No matter his crimes, it was now almost possible to root for him. He had gotten rid of the lion and tigers, the entourage, the houses and a lot of cars. He'd lost 35 pounds in training. He was humble, pleasant. However he'd offended our sensibilities over the years, he'd given us some thrills, too. Didn't he deserve better than Chapter 11?
All that was required of him were a few spectacular knockouts, and where better to begin than with the 31-year-old Williams, who had certified his shakiness by losing to people like Julius Francis and Michael Sprott. Williams is a likable man with no illusions of grandeur. "I know why they brought me here," he said. "They think I'm a knockover."
But Williams knew also that Tyson was only a bully, and an aged one at that. Anybody who'd ever fought back—Buster Douglas, Holyfield, Lewis—had shattered Tyson's tactics of intimidation. "You've just got to give it back to him," explained Williams beforehand.
Friday night, before a nearly packed house, Tyson stormed forth at the opening bell and set a blistering pace, and Williams's game plan seemed painfully naive. Tyson uncorked an uppercut in the first round, a real moneymaker that stunned Williams, and then Tyson dug to the body with horrible left hooks.
But Williams weathered that storm and began employing a scheme last enacted by Holyfield. Using his weight advantage—265 pounds to Tyson's 233—Williams tied up the smaller man, pressed on him, pushed him around, wore him out. He even cut him above the right eye in the third round.

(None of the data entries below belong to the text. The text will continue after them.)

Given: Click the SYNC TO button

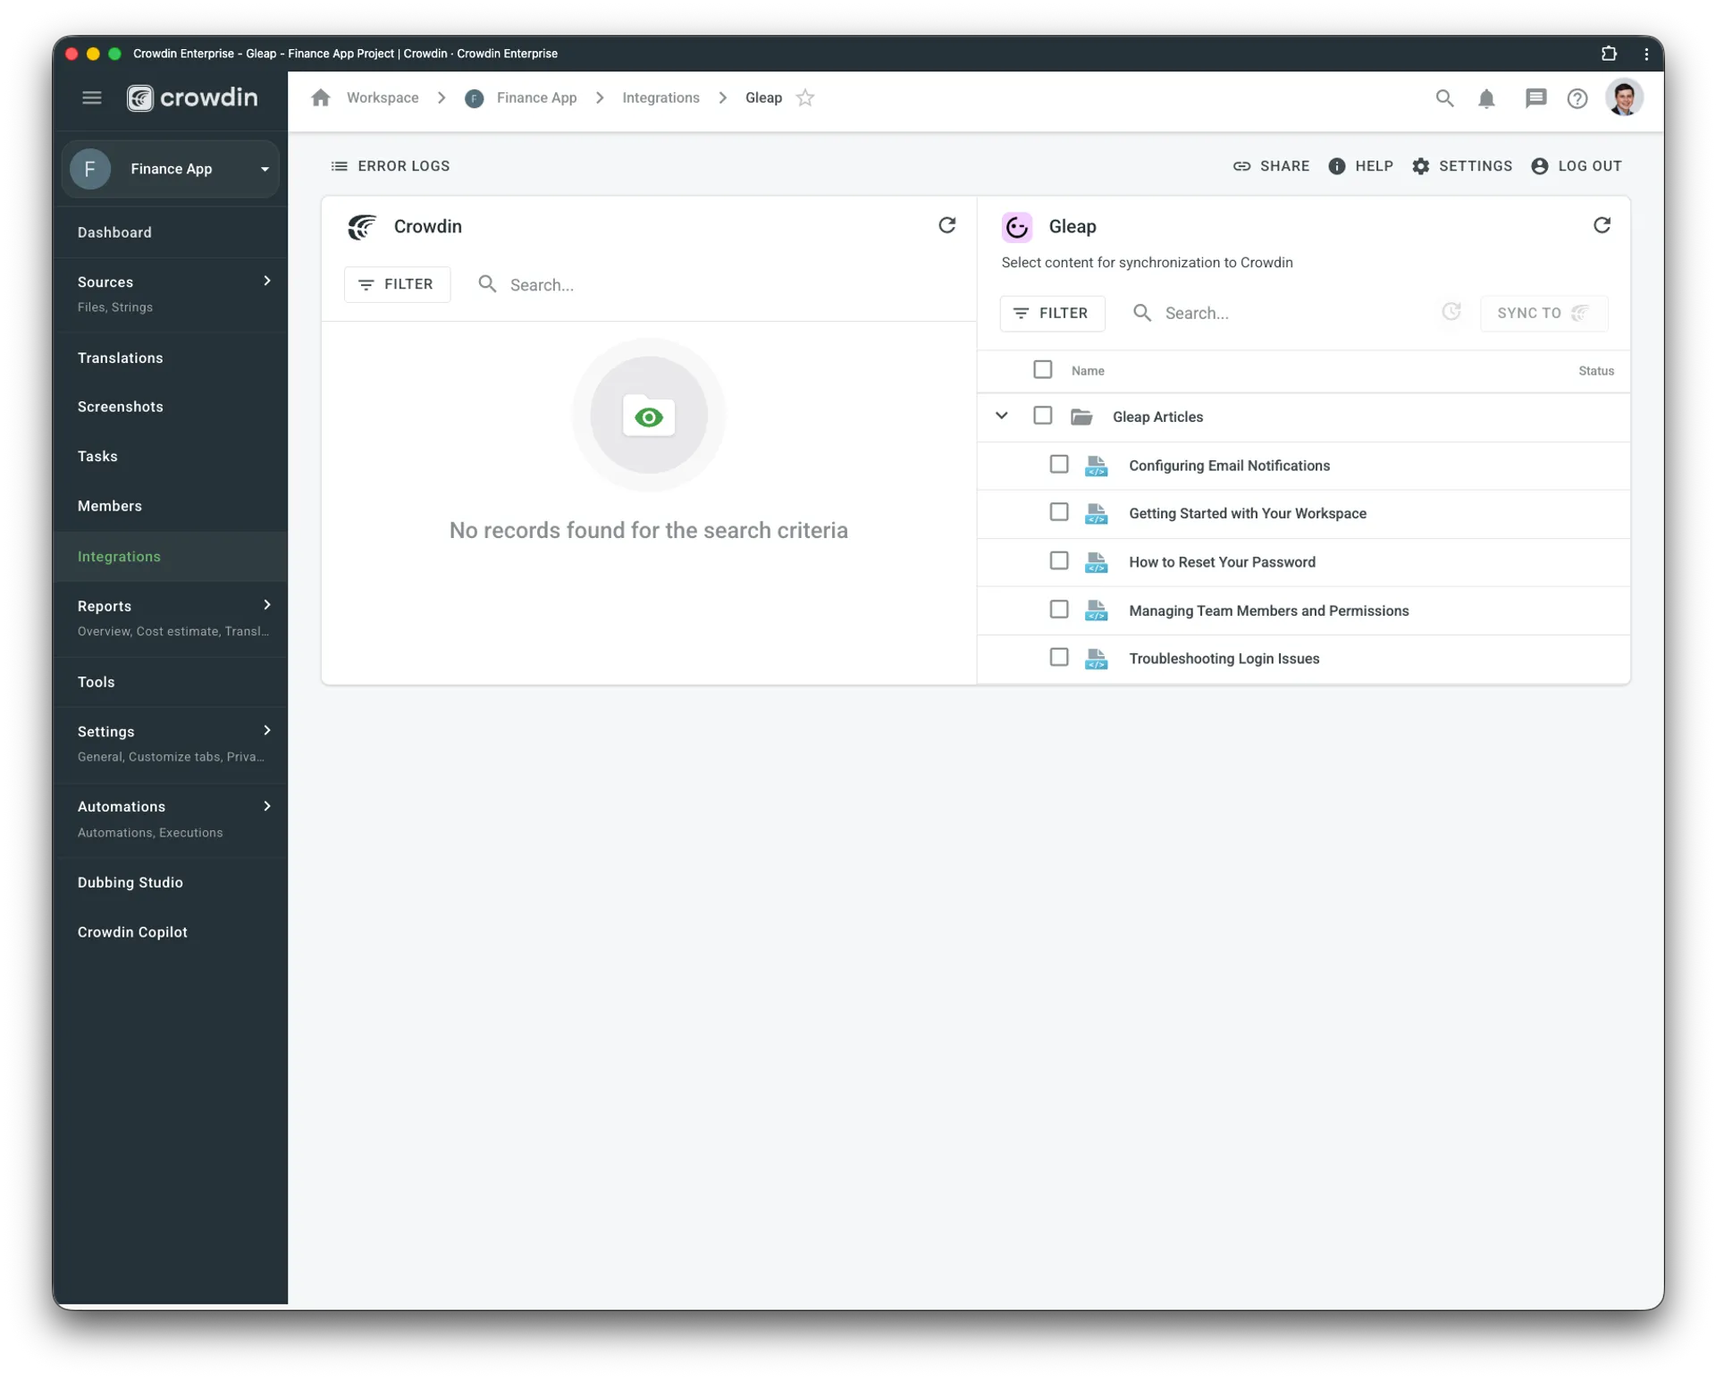Looking at the screenshot, I should pos(1543,313).
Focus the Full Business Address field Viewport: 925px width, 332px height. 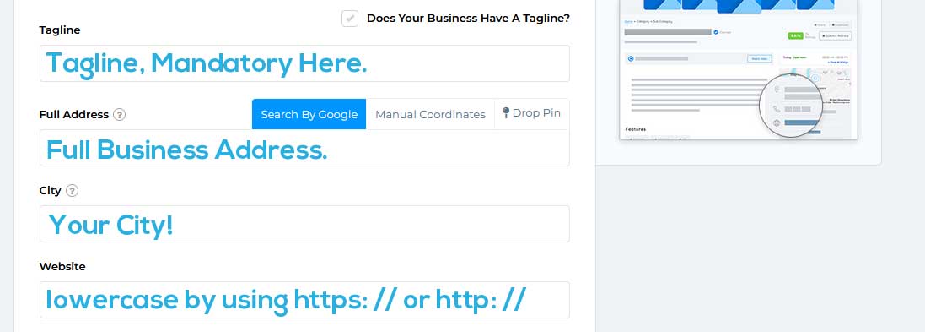(304, 148)
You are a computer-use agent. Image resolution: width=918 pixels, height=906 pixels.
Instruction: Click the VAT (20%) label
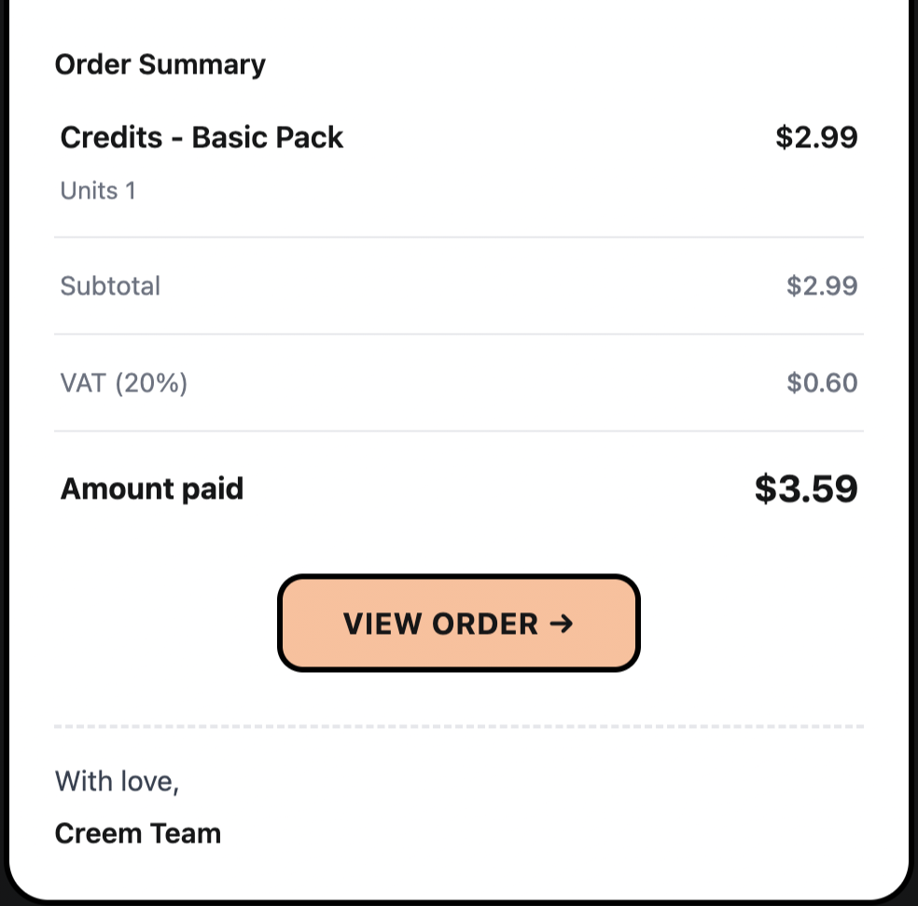click(x=124, y=383)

In Round 4, thus emboldened, Williams unleashed the final flurry, an uppercut early in the sequence perhaps doing the most damage. Throughout the barrage, Tyson attempted just one half-hearted swing, before going down, more in resignation, it seemed in the end, than from actual percussion.
The referee was late with the count, but it hardly mattered. Tyson simply sat there, looking idly at the ref, then sweeping his eyes across this familiar and discouraging panorama of defeat. It looked, for a moment anyway, as though he'd never get up.